The rank of a matrix refers to the maximum number of linearly independent columns (or rows) in the matrix. From the given information:

a. Since A has linearly independent columns, the rank is equal to n, where n is the number of columns.

b. If Null(A)={0}, it means that the only solution to the homogeneous equation Ax=0 is the trivial solution (where x=0). This implies that the columns of A are linearly independent. Since A is a 6-by-4 matrix, the rank is equal to the number of columns, which is 4.

c. The dimension of the null space (denoted as dim(Null(A))) is equal to the number of linearly independent solutions to the homogeneous equation Ax=0. In this case, dim(Null(A))=3, which means that there are 3 linearly independent solutions. Since A is a 5-by-6 matrix, the rank can be found by subtracting the dimension of the null space from the number of columns: rank(A) = 6 - dim(Null(A)) = 6 - 3 = 3.

d. The determinant of a square matrix measures its invertibility. If det(A) is non-zero, it means that A is invertible, and an invertible matrix has full rank. Therefore, the rank of A is equal to the number of columns, which is 3.

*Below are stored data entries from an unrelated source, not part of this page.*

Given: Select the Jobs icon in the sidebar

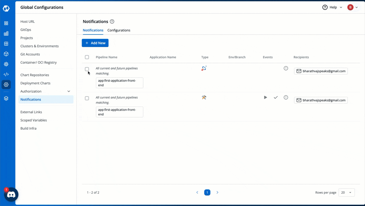Looking at the screenshot, I should pos(6,33).
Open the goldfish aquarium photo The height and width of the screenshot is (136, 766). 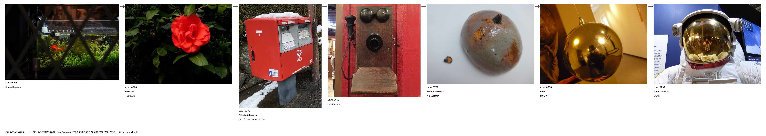[x=62, y=42]
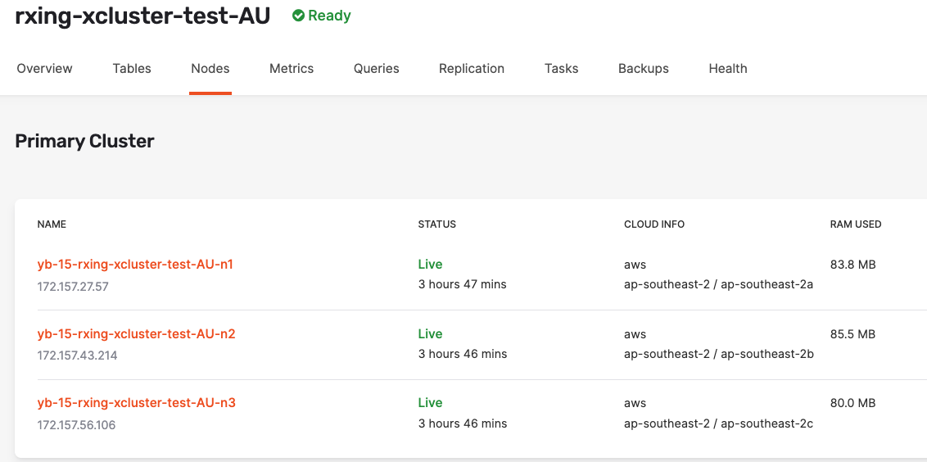Open the Replication tab

472,69
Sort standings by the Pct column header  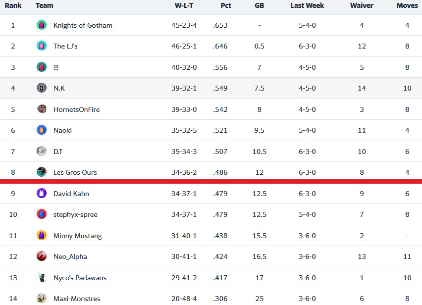point(226,5)
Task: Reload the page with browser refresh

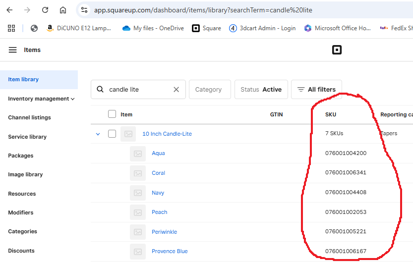Action: tap(45, 10)
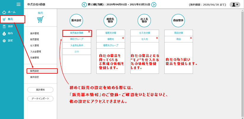Open the 仕入先 link

(145, 39)
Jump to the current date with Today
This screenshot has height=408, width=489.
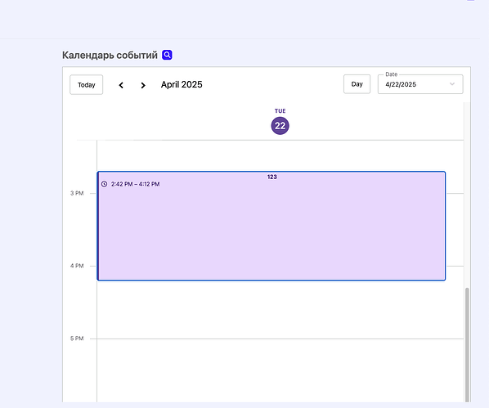point(87,84)
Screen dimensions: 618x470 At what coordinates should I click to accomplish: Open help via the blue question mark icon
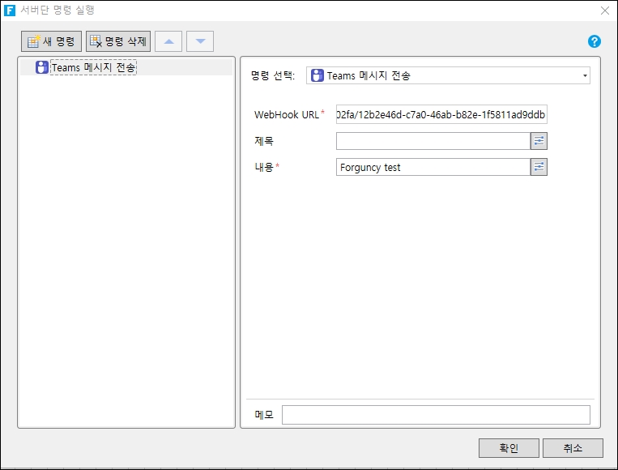(595, 41)
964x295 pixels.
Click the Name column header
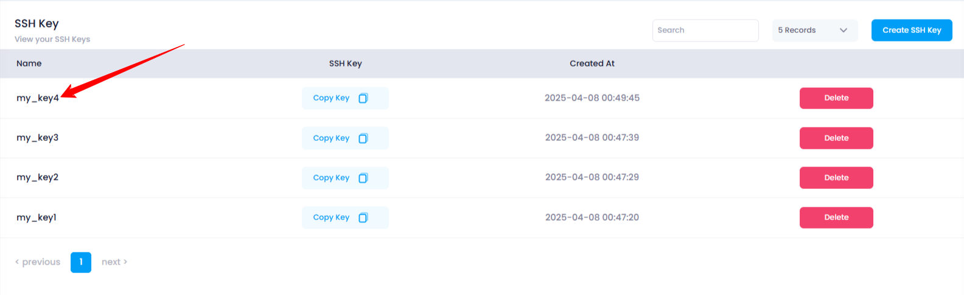[29, 63]
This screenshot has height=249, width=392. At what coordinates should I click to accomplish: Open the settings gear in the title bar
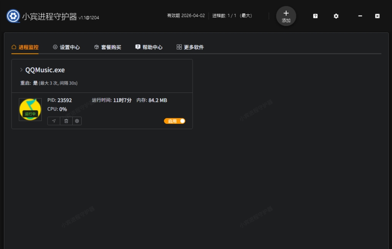[x=336, y=16]
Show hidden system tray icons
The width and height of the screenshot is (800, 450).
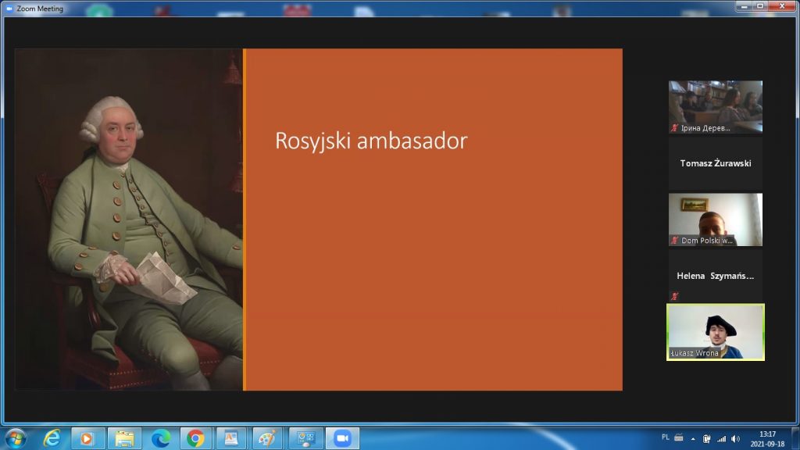click(x=693, y=438)
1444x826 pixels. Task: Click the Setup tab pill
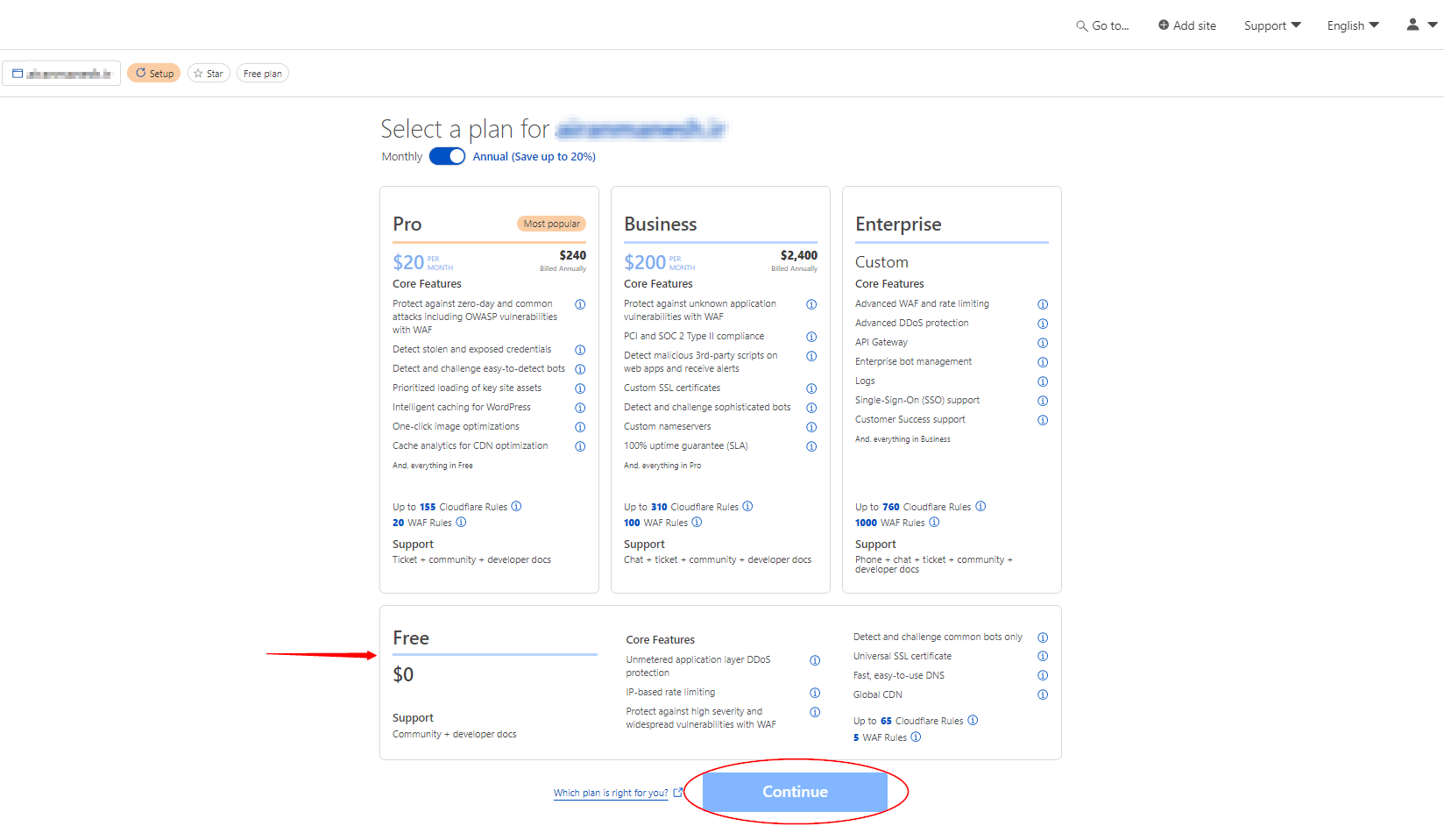[154, 74]
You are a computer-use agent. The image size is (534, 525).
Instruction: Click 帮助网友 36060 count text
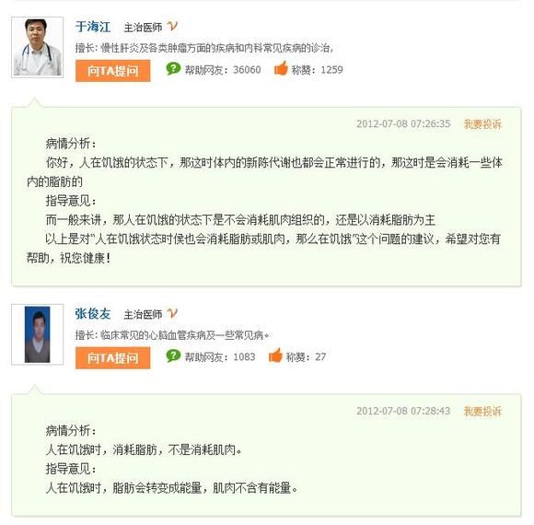coord(223,70)
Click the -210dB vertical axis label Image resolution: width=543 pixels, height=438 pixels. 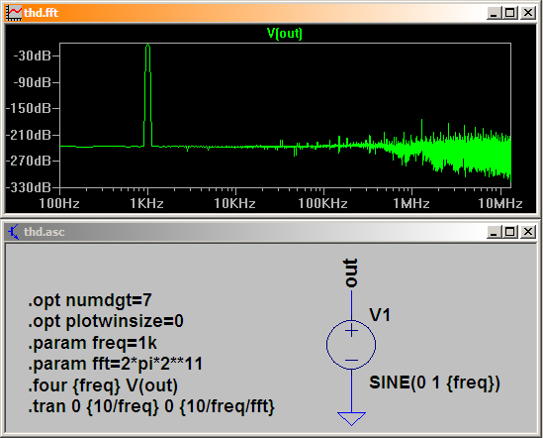(x=29, y=135)
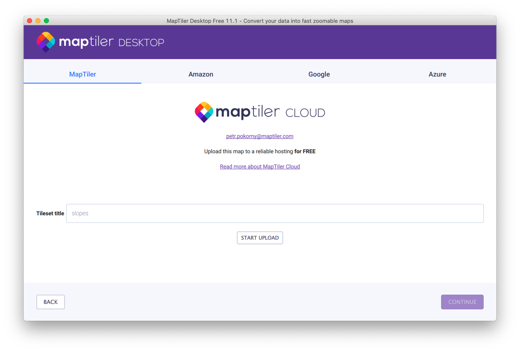Open the Amazon hosting tab
The image size is (520, 352).
[201, 74]
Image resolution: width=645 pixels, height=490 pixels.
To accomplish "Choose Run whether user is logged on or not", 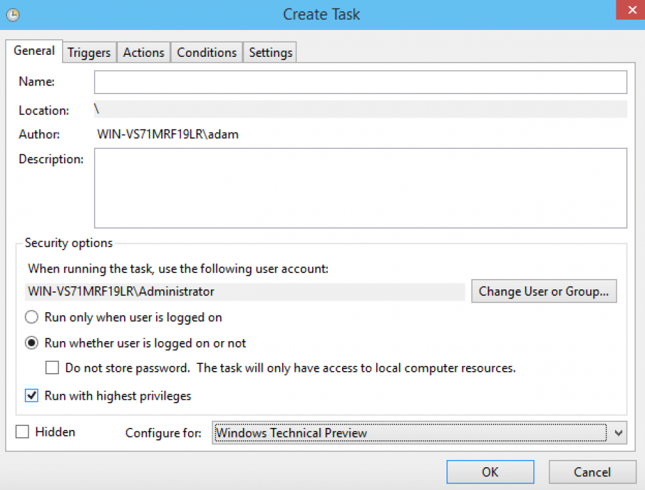I will [x=31, y=343].
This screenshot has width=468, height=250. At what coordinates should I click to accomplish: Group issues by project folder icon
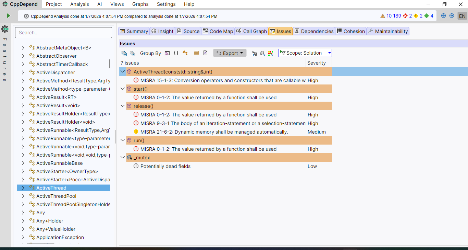196,53
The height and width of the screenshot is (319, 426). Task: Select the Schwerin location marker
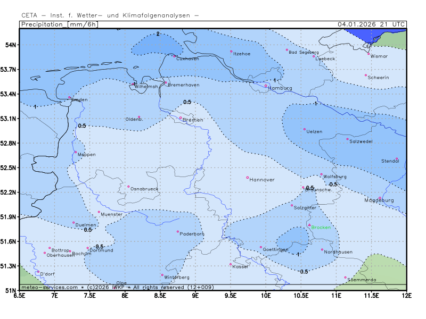pos(366,75)
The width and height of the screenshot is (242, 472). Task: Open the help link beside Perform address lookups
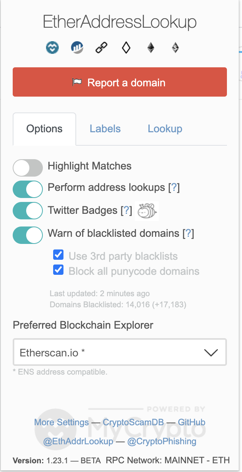pos(174,188)
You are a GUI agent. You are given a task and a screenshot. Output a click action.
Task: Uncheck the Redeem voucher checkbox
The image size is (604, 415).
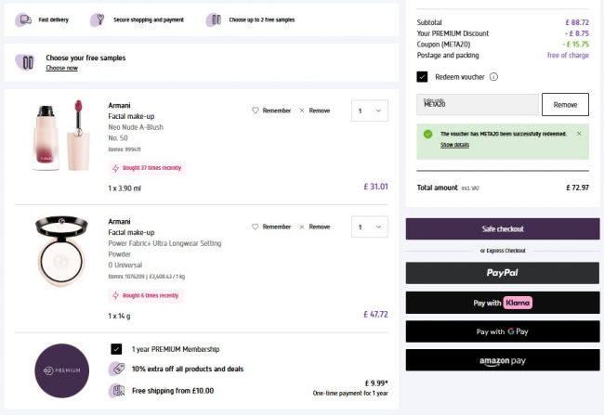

e. The dimension of the row space (denoted as dim(Row(A))) represents the number of linearly independent rows in A. Since dim(Row(A))=3, it means that there are 3 linearly independent rows. Thus, the rank of A is 3.

f. An invertible matrix is non-singular and has full rank. Therefore, if A is a 4-by-4 invertible matrix, its rank is equal to the number of columns, which is 4.

g. If the system Ax=b has either a unique solution or no solution, it means that the column space of A has dimension 3. Hence, the rank of A is 3.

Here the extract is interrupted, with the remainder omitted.